その頃の感覚では、自分にとってカラーポジの仕事は撮影後出版社に原稿として納めてしまえばそれで終わりという割り切りで、あとは全く見返すこともなかったと思います。カラーフィルムの場合、自分が関与するのは撮影だけで、現像も現像所任せ、例えプリントをと思ってもこれまた現像所での仕事です。自分で作ったプリントでフィニッシュできるということのないカラーには、限定的な興味しか持てなかったというのが本音です。

リバーサルのフィルムを最後に買ったのはいつだったのか、今では遥か昔のことで思い出すこともできませんが、このリスボンでの仕事あたりが最後だったのかもしれません。というわけで久しぶりに見たポジカラーですが、いつものモニターで見ているデジタル画像とはまた違う感覚に、新鮮な気分にもなりました。

写真が他の表現手段と違うことには、ごく短い時間の中で行う(撮る)という条件があると思いますが、特に35ミリのような小型カメラを用いての写真は、それがはっきりすると思います。瞬時に全てを決めて暗箱に納める、その後はもう言い訳なし、ごまかしなしの世界です。そして一定の時間を経てその結果を得る、それがフィルム時代の写真でした。瞬間に終え、そして結果を見るまでの間、、、なんとも絶妙な組み合わせではないでしょうか。

それがデジタルではすべてインスタントになり、待つということがなくなりました。撮るということについても瞬時に決めるよりは、オペレーションそのものになり、大袈裟に言えばなんでもあり(求めるならば)の世界になりました。もはや写真とは言えない!と思う人がいても不思議ではないでしょう。

これを機会にときにはリバーサルで撮ってみるのも面白そうと、現行コダックのフィルム価格をチェックしてびっくりです。36EXロール1本3700円!
それに現像料金を加えると軽く5000円オーバーです。これはもう軽々にお遊びでとは言えません。

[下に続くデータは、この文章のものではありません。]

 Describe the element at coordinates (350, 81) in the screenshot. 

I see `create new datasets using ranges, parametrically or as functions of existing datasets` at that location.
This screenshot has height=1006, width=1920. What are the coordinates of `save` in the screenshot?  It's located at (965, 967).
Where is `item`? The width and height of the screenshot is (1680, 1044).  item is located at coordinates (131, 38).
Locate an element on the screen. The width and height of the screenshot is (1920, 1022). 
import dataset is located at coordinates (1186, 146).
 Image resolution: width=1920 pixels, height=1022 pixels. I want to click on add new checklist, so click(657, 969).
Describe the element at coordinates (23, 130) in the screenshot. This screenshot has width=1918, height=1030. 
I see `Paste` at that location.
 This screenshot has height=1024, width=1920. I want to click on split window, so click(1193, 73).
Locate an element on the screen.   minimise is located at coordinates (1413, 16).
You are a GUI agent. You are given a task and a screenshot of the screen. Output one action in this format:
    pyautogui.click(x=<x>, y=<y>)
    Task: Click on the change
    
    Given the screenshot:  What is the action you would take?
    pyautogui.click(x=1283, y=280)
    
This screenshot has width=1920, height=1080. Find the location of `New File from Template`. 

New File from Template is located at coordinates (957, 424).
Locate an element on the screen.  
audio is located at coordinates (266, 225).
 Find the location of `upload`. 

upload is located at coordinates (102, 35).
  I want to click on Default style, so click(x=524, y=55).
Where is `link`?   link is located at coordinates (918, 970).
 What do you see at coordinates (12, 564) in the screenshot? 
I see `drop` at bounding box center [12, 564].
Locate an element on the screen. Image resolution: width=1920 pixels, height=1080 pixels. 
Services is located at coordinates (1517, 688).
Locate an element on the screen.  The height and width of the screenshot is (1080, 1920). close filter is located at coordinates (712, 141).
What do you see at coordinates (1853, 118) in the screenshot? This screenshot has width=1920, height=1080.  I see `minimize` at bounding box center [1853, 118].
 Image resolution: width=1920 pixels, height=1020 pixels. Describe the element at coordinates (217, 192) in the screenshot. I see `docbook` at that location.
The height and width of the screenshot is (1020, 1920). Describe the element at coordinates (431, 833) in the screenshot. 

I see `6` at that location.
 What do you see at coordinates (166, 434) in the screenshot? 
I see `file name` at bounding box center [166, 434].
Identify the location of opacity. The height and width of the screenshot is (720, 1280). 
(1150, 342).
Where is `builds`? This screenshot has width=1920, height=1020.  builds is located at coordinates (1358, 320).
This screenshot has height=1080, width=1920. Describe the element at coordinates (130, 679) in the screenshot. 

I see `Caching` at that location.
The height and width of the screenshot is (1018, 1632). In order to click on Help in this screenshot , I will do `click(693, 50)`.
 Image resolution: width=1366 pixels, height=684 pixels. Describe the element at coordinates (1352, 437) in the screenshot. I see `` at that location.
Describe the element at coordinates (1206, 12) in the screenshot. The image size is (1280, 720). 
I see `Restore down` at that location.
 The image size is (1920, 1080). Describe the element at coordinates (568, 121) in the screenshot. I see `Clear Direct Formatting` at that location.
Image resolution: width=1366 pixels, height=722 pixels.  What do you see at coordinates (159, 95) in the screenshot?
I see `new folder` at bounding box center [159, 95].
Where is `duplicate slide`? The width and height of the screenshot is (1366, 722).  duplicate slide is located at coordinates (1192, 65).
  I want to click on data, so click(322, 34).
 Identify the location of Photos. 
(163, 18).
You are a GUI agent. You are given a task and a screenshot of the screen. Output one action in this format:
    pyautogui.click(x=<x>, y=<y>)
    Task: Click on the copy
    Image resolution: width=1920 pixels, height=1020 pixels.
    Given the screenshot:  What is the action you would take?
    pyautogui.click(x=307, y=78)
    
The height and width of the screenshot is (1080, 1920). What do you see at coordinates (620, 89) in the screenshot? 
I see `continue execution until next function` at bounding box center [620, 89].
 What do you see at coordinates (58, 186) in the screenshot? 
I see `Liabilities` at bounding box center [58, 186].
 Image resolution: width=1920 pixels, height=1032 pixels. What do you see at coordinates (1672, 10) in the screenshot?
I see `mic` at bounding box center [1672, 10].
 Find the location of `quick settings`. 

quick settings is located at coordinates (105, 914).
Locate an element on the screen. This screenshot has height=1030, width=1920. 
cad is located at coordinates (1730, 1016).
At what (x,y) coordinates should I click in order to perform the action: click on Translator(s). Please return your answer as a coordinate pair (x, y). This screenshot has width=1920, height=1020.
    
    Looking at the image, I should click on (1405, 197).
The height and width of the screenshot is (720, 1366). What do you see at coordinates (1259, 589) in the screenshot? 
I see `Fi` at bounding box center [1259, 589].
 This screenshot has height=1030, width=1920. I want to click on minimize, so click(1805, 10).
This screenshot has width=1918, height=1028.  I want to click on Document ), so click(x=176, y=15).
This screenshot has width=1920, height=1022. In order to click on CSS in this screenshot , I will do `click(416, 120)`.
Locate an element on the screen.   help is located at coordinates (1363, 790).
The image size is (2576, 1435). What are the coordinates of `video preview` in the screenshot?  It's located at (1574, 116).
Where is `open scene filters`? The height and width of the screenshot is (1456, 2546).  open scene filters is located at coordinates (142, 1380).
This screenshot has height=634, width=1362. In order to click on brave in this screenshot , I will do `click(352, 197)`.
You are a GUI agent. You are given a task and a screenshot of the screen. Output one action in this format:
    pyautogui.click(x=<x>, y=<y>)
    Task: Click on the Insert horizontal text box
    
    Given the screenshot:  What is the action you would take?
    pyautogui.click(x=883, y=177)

仮に一本フィルムカメラに入れて35ミリで36枚撮るとします、フィルム代だけでワンカット100円と意識するかどうかは別にしても、無闇にシャッターは押さなくなるはずです。デジタルでの1000ショットはあっという間かもしれませんが、フィルムでは35ミリで30本に相当、これはかなり学べる物量です。でもデジタルばかりやっていると、こういうことは考えたりしなくなっていました。